Put the water, salt and vinegar in a pan and heat rapidly to the boil, stirring to ensure that all of the salt has completely dissolved. Bring it to a rolling boil and then take off of the heat and cool for about 10 minutes.
Meanwhile, prepare the cucumbers by removing any packaging - do not wash the cucumbers - and running your unwashed hands all over them - this is to ensure they have lactic acid Bacteria on the surfaces as packaged cucumbers are often quite sterile. Cut the ends off of the cucumbers and cut them into spears - I cut each cucumber in half and then cut each section longitudinally into quarters. Put the cucumber spears into a large bowl for about 5 minutes whilst you prepare the jars.
Turn the jars over and drop 10 peppercorns, 2 allspice berries, 2 long pepper catkins and 2 garlic cloves into each jar. If you are using blackcurrant leaves, you should add a few at this stage and layer the cucumbers with them. Push a spring of dill into each jar and curve them around the bottom. Start cramming the cucumbers into each jar, packing the spears in tightly. Once you're halfway up the jar, add another sprig of dill and a garlic clove. Once you reach the top of the jar, add a final sprig of dill, 2 garlic cloves and the bay leaf. Pour the hot brine into each jar, filling them almost to the top. Fish the lids out of the hot water and seal the jars immediately. Mix by inversion so that there are no air bubbles in the cucumber and leave the jars at room temperature overnight and then refrigerate for at least 3 weeks before consumption.
Kharcho - Georgian stew
(Serves 2 as a main course - no accompaniment is needed other than perhaps some bread)

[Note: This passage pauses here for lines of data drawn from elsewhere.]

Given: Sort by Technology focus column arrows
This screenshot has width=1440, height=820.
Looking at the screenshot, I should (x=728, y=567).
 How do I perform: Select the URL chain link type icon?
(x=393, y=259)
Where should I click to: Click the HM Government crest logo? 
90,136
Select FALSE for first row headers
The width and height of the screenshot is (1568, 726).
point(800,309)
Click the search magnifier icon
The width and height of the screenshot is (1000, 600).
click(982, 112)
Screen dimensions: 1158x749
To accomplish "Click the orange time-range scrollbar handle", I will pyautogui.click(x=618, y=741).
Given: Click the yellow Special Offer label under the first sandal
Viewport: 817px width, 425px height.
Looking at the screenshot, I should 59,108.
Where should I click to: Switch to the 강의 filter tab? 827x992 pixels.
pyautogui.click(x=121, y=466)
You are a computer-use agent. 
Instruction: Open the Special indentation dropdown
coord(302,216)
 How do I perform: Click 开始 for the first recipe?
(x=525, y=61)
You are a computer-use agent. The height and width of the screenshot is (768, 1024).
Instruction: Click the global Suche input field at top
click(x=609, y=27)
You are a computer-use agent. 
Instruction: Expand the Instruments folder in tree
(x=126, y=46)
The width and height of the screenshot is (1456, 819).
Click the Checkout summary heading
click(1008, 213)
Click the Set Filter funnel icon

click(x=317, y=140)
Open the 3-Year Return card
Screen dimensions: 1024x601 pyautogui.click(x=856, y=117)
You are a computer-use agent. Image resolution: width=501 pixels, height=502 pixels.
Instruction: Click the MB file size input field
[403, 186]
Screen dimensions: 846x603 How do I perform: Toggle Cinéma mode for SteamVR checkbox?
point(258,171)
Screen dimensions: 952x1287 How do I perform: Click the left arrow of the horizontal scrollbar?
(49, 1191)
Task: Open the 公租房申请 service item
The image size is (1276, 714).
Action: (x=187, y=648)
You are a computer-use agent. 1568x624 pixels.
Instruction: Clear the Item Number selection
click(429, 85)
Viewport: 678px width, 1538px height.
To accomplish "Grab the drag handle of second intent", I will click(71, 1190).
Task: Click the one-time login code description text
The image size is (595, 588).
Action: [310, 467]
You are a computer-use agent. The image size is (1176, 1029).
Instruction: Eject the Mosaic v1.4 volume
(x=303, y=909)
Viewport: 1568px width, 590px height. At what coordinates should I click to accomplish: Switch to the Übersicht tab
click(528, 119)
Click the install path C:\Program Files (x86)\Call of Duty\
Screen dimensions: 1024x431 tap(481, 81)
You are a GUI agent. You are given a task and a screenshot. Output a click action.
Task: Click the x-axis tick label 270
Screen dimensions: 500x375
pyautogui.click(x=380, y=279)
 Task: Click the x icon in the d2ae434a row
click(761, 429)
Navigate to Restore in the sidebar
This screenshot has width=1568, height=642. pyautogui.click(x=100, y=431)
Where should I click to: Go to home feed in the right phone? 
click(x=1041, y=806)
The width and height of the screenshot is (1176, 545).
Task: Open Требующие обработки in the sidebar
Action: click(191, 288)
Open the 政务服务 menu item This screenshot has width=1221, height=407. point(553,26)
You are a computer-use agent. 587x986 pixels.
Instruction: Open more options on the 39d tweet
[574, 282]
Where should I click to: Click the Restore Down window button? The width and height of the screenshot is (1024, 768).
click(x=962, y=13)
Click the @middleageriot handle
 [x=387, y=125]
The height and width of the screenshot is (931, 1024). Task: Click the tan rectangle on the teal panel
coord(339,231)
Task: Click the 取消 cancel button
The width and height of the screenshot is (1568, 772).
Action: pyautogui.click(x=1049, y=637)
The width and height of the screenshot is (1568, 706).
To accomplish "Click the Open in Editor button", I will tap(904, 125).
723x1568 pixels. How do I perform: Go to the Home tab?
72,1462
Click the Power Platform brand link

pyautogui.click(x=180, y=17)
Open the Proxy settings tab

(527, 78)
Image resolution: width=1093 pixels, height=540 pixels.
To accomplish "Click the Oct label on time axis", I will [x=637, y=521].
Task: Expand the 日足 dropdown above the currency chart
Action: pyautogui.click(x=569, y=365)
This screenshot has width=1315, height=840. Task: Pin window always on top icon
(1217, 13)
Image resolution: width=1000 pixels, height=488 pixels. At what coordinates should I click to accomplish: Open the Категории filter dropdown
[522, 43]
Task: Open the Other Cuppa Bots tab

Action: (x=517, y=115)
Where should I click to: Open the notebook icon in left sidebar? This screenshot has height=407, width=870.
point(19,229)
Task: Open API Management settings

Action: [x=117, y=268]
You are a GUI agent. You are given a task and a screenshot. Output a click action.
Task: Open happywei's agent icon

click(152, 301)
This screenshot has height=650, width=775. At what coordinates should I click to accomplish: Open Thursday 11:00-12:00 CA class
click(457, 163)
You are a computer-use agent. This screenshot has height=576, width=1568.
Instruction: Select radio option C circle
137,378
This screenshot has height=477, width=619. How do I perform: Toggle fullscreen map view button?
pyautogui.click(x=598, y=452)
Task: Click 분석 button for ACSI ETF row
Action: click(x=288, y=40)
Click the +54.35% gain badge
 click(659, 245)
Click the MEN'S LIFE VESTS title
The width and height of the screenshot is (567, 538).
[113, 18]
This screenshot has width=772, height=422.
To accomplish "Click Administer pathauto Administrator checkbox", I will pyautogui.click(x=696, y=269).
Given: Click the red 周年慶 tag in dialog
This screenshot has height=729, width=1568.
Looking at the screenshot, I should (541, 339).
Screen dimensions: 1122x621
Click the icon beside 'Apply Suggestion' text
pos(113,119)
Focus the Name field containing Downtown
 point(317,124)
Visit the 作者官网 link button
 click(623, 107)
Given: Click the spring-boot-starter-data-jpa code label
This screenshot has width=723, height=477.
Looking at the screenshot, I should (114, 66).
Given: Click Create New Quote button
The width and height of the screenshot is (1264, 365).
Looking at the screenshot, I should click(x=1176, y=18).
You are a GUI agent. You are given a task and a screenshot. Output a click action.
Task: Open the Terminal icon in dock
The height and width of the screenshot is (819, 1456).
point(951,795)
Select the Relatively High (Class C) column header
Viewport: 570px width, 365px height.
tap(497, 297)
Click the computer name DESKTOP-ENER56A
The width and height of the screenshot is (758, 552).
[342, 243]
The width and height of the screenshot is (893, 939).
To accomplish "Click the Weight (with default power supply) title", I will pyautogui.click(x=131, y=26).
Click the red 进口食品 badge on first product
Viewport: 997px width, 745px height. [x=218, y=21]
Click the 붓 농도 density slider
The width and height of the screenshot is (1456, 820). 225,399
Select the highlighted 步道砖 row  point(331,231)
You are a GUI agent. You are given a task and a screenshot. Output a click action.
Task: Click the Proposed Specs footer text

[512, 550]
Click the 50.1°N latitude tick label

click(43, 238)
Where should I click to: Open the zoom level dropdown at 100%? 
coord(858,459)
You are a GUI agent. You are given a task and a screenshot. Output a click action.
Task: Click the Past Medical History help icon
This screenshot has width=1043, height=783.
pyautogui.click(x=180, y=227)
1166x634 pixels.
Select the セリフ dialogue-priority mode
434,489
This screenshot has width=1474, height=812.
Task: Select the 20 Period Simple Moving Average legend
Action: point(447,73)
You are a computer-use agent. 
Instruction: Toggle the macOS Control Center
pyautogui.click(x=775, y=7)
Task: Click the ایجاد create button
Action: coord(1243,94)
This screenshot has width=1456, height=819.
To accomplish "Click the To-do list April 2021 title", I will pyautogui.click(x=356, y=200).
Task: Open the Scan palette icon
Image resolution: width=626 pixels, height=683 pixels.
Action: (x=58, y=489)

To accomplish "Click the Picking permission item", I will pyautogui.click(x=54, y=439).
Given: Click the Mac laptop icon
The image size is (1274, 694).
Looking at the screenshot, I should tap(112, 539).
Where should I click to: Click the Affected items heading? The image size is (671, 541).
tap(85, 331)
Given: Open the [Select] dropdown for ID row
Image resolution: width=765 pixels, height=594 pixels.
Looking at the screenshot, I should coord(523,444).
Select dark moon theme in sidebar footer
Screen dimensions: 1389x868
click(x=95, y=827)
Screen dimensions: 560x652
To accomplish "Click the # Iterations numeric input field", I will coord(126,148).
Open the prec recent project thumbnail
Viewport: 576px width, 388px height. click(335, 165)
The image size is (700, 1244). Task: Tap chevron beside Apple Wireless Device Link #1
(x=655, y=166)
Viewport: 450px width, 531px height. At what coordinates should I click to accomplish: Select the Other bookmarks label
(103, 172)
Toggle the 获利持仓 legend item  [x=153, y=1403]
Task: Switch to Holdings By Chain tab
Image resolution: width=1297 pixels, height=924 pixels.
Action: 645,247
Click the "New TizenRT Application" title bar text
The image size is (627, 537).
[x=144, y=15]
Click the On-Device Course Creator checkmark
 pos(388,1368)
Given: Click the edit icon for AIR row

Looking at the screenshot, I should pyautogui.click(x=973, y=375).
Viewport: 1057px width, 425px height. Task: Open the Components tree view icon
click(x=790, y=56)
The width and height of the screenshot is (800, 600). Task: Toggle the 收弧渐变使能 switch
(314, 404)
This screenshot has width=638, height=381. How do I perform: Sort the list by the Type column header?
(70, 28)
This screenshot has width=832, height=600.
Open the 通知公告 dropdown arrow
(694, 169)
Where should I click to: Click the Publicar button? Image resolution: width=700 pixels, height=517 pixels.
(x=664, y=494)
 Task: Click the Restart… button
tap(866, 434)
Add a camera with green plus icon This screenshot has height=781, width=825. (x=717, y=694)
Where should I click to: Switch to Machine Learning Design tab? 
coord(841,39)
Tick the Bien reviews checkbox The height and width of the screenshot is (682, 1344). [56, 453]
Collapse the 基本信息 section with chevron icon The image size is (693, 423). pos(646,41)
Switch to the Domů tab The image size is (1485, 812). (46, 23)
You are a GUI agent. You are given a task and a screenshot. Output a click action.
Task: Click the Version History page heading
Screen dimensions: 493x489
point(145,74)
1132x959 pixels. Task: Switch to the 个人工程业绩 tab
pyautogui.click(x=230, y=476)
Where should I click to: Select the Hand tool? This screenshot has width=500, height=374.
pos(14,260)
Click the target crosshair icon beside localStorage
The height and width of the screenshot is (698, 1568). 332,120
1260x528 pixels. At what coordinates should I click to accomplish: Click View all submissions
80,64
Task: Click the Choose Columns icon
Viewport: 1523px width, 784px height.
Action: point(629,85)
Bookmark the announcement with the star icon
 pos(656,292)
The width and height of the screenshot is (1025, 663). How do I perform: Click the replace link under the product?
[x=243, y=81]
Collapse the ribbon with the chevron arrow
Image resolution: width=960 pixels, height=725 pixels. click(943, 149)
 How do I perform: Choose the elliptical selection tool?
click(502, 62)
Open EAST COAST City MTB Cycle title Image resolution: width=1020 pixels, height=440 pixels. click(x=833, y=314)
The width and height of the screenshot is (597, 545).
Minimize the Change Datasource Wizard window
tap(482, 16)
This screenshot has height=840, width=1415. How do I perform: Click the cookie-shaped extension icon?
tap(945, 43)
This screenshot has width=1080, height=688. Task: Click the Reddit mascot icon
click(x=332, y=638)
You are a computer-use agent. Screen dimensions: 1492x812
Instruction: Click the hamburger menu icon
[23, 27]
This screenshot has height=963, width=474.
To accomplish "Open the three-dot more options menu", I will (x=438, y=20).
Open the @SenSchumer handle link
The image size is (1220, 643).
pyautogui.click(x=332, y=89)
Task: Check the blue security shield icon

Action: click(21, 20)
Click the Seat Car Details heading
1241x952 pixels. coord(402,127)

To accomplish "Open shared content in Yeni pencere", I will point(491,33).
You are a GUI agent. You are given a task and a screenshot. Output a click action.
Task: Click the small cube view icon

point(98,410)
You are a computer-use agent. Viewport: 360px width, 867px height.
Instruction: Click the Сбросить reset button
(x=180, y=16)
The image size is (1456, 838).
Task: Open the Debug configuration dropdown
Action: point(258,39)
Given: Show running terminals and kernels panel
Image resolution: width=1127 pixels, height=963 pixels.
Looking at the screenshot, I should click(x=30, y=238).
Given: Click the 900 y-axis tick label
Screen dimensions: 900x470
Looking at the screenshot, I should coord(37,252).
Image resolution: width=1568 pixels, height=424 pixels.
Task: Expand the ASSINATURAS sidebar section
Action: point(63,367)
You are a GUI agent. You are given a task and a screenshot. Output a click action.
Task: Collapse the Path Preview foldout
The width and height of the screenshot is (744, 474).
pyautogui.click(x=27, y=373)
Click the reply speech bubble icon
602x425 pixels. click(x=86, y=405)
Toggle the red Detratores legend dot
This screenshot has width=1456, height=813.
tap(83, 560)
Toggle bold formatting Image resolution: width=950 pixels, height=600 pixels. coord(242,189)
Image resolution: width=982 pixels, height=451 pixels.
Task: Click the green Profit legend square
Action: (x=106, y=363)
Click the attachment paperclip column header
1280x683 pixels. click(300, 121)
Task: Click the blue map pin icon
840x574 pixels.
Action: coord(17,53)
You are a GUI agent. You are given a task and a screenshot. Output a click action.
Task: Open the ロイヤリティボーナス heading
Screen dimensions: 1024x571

(Total cost: £4.54 - £2.27 per person)
350g oxtail (for me, that was 4 segments, 2 large, 2 small)
6 cups of water
1 bay leaf
5 peppercorns (I used Bristol blend, so one of each peppercorn)
5 allspice berries (on top of the one from the Bristol blend)
1 long pepper catkin
1 medium onion (peeled and cut into slices)
2 echalion shallots (peeled and cut into slices)
3 garlic cloves (peeled and cut into slices, not crushed)
1 medium-heat chilli (de-seeded, de-pithed and cut into slices)
2 tbsp tomato purée (I used cherry tomato and vegetable purée)
1 medium tomato (cut into wedges)
1 tsp smoked paprika ("hot" not "sweet" variety)
1 tsp coriander seeds (crush just before adding to the stew)
8 cherry tomatoes (left whole - I used these to use them up, a second medium tomato would do)
2 tbsp olive oil
1/4 cup Thai black rice
1 tbsp chopped flat-leaf parsley
Put the water, bay leaf, peppercorns, allspice and long pepper into a large cooking pot and heat on the stove. Add the oxtail to the water whilst the water is still luke-warm but not when the water is completely cold either. Bring the water to the boil with the lid off and then simmer for about 5 minutes before skimming any brown foam off of the water, putting the lid on and simmering for one hour.
10 minutes before the oxtail is ready, lightly fry the shallots, onions and garlic in the oil until the start to soften - about 5 minutes on a medium heat.
Add the tomato purée and mix well, then add all of the tomatoes and stir again and cook for 1 minute with constant stirring.
Put the lid on and cook for about 30 minutes or until the rice is cooked but still has "bite". Fish out the bay leaf if you can find it.
Serve by transferring the oxtail into bowls using tongs and ladling the vegetables and gravy over it.